In one embodiment, step (b) of the above ex vivo methods further comprises stimulating the cultured antigen presenting cells with oligonucleotides.
Cell Cultures in Which IDO Expression Has Been Induced
Cell cultures may be prepared in which IDO is induced ex vivo.
In an embodiment of the invention there is provided antigen presenting cells in which IDO expression has been induced, obtained or obtainable by the any of the methods of the present invention.
Suitably, the cell culture in which IDO expression has been induced comprises:

- (a) isolated antigen presenting cells or antigen presenting cells obtained by maturation or differentiation of other isolated cells which are capable of being matured or differentiated into antigen presenting cells from blood or bone marrow of a subject; and
- (b) psammaplin A or a pharmaceutically acceptable salt thereof.

Suitably, the cell culture in which IDO expression has been induced further comprises Treg cells obtained by differentiation in the cell culture of CD4+ T-cells isolated from blood or bone marrow of the subject.
Suitably, the cell culture in which IDO expression has been induced further comprises one or more antigens associated with the immune related disease, disorder or condition.
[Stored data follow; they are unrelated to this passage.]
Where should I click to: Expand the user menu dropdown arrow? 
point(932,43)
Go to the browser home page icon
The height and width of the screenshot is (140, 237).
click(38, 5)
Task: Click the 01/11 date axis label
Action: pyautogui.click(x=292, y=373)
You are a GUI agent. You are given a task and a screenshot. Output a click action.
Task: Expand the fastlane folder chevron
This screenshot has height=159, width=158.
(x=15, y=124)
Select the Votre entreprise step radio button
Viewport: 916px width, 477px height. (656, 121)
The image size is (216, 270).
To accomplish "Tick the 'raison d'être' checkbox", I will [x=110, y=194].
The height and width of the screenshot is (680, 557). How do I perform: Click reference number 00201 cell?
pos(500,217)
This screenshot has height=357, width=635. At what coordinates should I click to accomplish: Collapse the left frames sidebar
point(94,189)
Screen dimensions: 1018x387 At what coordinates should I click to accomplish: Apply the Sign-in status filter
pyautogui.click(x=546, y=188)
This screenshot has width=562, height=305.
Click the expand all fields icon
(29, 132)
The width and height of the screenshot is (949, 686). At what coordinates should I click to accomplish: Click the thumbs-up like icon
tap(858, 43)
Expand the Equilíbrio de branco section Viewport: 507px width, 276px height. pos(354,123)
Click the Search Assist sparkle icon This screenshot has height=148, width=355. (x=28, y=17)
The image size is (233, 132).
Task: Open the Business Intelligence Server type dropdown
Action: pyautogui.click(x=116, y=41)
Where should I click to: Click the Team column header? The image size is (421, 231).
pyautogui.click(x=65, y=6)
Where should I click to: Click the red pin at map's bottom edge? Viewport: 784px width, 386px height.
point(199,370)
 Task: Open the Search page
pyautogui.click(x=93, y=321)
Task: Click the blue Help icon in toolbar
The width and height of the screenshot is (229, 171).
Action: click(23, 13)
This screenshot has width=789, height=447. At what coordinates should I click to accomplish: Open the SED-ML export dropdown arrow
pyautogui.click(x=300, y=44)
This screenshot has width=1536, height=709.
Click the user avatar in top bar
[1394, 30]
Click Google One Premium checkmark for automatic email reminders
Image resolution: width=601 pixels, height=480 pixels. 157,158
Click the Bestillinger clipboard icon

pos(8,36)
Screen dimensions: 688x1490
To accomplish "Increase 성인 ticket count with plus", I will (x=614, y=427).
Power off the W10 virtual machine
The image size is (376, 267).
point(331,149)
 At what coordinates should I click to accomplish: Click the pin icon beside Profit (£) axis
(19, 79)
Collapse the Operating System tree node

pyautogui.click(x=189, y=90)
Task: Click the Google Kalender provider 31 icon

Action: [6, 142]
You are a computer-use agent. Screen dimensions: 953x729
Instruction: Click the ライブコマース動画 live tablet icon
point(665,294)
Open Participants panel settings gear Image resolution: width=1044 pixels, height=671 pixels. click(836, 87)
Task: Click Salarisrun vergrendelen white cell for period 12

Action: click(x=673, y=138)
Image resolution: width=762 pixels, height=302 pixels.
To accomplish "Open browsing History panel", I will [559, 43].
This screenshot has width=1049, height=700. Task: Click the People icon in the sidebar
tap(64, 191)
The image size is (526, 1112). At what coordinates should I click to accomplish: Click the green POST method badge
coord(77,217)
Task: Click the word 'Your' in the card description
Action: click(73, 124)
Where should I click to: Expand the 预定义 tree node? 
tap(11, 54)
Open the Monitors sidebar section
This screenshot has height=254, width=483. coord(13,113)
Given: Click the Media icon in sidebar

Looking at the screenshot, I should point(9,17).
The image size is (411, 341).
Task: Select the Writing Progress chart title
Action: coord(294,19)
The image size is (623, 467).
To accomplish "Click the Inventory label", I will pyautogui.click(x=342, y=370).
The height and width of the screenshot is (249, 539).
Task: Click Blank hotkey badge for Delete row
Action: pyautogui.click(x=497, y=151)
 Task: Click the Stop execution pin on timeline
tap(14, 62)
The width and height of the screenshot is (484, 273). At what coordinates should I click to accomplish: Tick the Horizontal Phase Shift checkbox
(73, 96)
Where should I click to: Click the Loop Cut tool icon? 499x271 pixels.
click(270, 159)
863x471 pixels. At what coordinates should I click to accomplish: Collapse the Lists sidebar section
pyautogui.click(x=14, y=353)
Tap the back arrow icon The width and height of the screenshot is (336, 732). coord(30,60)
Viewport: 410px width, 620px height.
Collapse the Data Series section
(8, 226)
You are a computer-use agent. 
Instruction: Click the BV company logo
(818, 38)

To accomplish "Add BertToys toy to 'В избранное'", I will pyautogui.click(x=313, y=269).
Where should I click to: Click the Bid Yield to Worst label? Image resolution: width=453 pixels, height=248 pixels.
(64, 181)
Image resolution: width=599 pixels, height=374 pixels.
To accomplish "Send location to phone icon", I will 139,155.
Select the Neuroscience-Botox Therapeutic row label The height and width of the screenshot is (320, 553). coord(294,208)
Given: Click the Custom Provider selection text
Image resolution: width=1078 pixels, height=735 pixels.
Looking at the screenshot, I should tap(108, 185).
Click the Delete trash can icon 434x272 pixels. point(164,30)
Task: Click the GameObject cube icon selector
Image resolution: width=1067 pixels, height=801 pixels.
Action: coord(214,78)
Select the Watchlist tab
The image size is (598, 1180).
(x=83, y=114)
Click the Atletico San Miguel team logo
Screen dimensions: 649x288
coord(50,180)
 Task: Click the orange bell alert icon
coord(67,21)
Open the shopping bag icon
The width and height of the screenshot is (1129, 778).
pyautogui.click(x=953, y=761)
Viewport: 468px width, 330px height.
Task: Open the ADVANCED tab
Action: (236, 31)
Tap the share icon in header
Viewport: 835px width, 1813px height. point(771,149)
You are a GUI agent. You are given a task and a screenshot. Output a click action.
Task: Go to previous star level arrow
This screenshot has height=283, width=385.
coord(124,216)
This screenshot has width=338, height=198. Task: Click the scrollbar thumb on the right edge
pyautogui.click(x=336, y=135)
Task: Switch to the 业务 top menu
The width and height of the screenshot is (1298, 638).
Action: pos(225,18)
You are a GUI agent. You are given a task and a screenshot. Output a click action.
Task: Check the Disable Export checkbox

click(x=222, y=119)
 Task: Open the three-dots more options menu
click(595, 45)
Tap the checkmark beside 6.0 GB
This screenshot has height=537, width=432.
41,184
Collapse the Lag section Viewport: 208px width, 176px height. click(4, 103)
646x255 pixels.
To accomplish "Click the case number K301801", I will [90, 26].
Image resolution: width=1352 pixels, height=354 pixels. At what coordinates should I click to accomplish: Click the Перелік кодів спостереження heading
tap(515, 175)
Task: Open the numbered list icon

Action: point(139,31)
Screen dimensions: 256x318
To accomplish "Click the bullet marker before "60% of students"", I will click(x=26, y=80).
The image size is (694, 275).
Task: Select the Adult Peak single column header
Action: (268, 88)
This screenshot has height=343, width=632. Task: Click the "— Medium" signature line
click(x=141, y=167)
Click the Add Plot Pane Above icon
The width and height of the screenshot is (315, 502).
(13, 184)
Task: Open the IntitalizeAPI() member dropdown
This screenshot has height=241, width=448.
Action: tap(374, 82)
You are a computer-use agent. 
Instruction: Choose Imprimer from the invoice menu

Suitably the immune related disease, disorder or condition is selected from the group consisting of autoimmune diseases and disorders; immune rejection of transplants; and immune reactions to an exogenous therapeutic agent and are as defined below.
In one embodiment there are provided antigen presenting cells obtained or obtainable according to methods of the invention or isolated from a cell culture according to the invention for use in a method of treating a subject suffering from or susceptible to an immune related disease, disorder or condition whereby according to any of the methods of the present invention said cells are transferred back to said subject thereby to establish immune tolerance to the immune related disease, disorder or condition.
In another embodiment there are provided Treg cells isolated from a cell culture according to the invention for use in a method of treating a subject suffering from or susceptible to an immune related disease, disorder or condition whereby according to said method said cells are transferred back to said subject thereby to establish immune tolerance to the immune related disease, disorder or condition.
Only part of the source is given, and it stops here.